The pieces were starting to fall into place.
“Ronnie put me on the phone to his mother, Myrtle,” said Cadieu. Myrtle was 92 years old at the time and has since passed away.
“She was the most pleasant person. She had been to the house. She described the house. She talked about walking to the cemetery … but she was not able to go with us to try to find cemetery.”
Ronnie Reynolds met with Cadieu one Sunday afternoon.
“We looked … (and) walked around the woods a long time,” Cadieu said. “We tried to find the cemetery. We had no luck, but we did have a good time.”
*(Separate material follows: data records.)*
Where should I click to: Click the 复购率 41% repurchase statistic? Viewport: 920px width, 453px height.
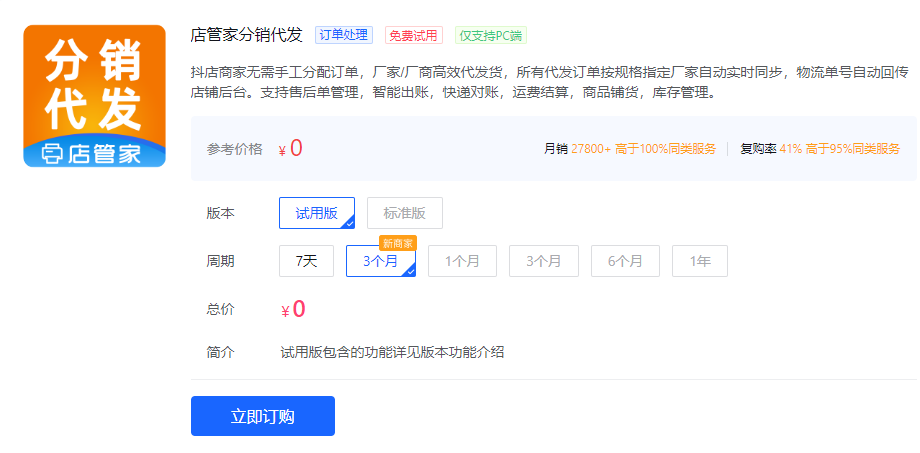click(x=819, y=149)
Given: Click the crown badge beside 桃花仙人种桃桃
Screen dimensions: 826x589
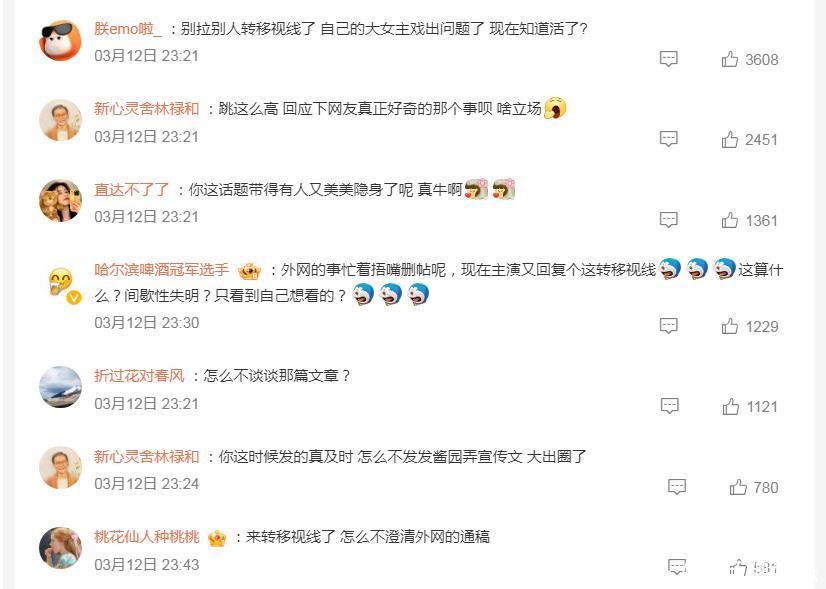Looking at the screenshot, I should click(x=217, y=538).
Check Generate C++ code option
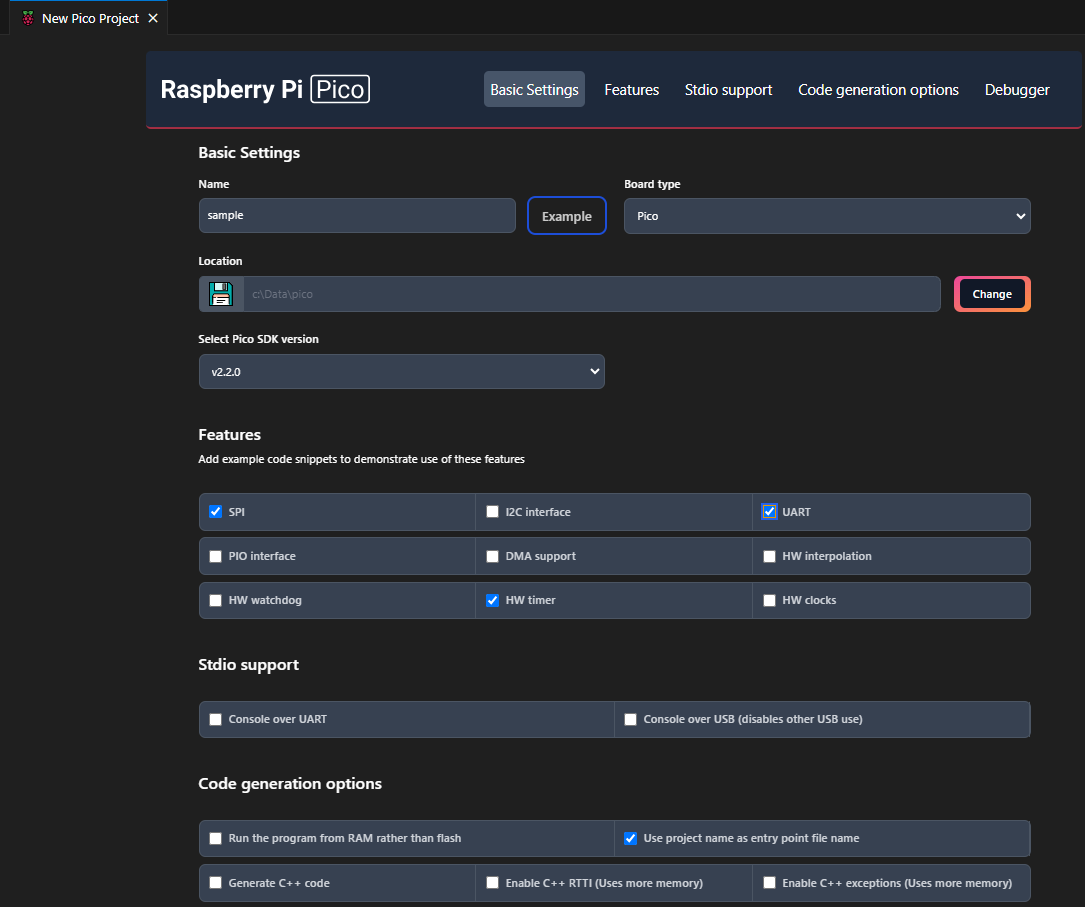1085x907 pixels. point(215,883)
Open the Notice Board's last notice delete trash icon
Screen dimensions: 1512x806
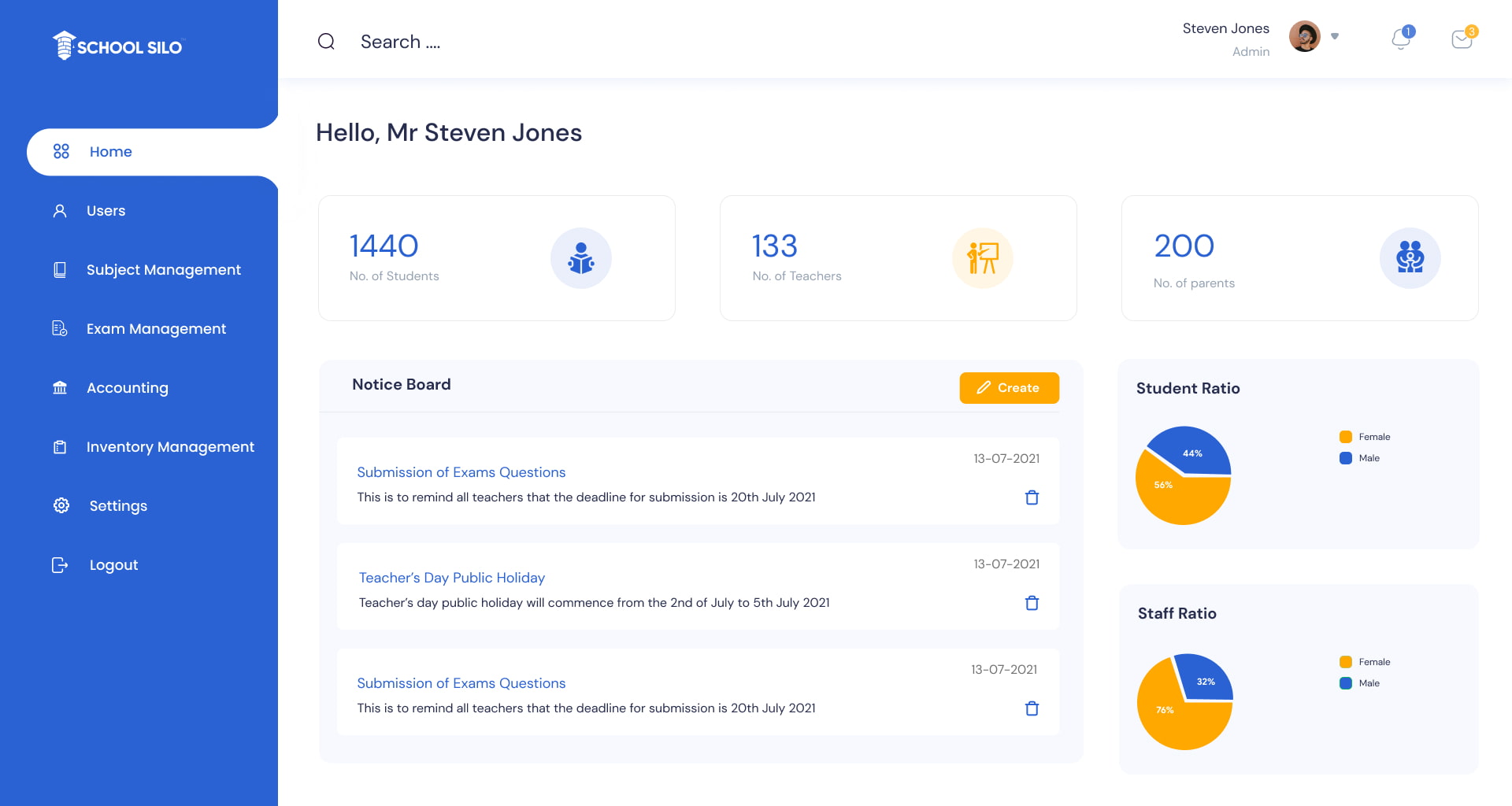pos(1032,708)
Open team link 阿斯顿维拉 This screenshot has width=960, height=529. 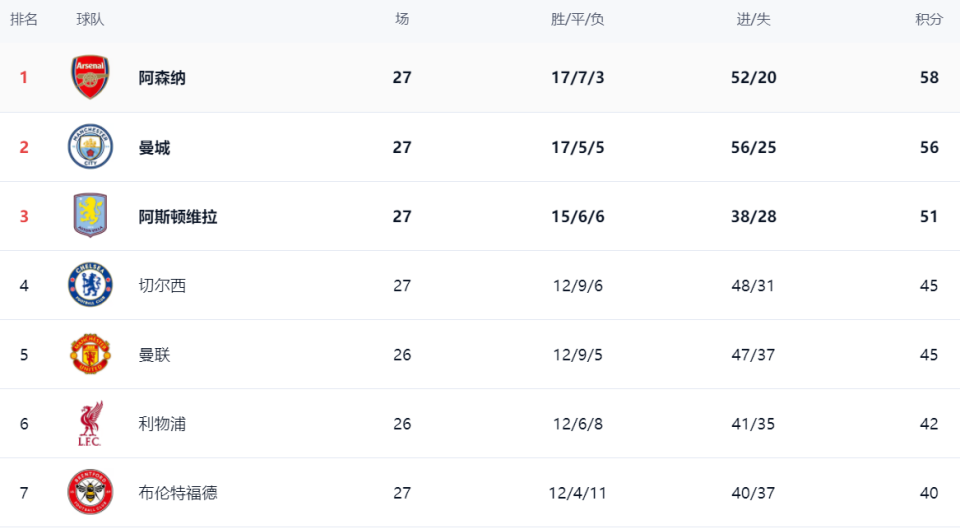[178, 217]
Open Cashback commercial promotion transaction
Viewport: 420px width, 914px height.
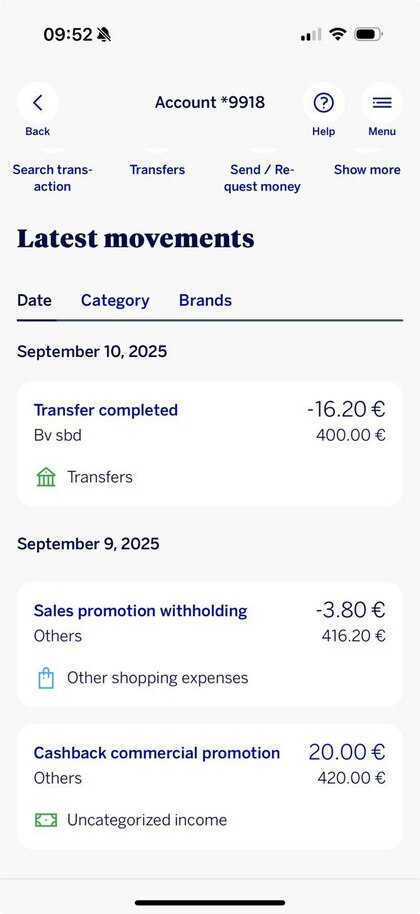210,787
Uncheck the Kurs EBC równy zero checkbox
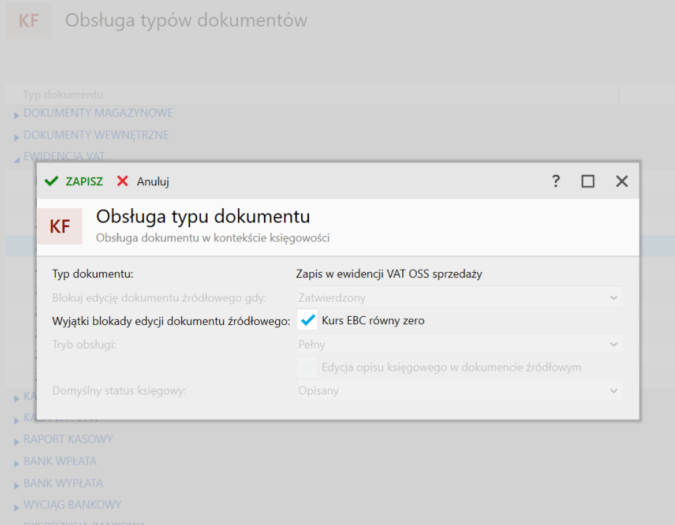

The home place was, finally, found. What was left was “just like Myrtle had described it,” though most of the home had been torn down in the 1950s.

Kevin Spradlin | PeeDeePost.com
Beth Cadieu holds up one of the many references used to find the Hines-Reynolds family cemetery in Richmond County.
Still, though, no cemetery.
“I went back one Sunday, along Big Mountain Creek. I was just tired. I was discouraged. I was defeated. I went back to my car. I sat down on the bank and, low and behold, up drives old Ronnie Reynolds.”
Cadieu said Reynolds had a light in his eye and a spirit that promised a breakthrough that afternoon. Then up drove two individuals called Spanky and Little Bit.
The two agree to assist Reynolds and Cadieu with the search.
“All of the sudden, Spanky stops and says, ‘well, here it is.'”
Cadieu could make out a single tombstone, but Spanky and Little Bit were ready to return to their regularly scheduled routine.
As the group left the area, Cadieu worked feverishly — and quickly — to mark the branches of trees with tape so she could find her way back.
Protected
A logging company had ravaged the area, Cadieu surmised. Felled trees covered much of the stones in the family cemetery. Her best guess, she said, is that when loggers realized the area was a cemetery, they abandoned the area — not even staying to pick up the timber already on the ground.
With the help of her father, Neal Cadieu, Beth and other family members erected crosses and posted warning signs to help visitors to the area understand that it was, in fact, a cemetery. As a protected cemetery, the land is not to be defaced, desecrated or covered up in any way.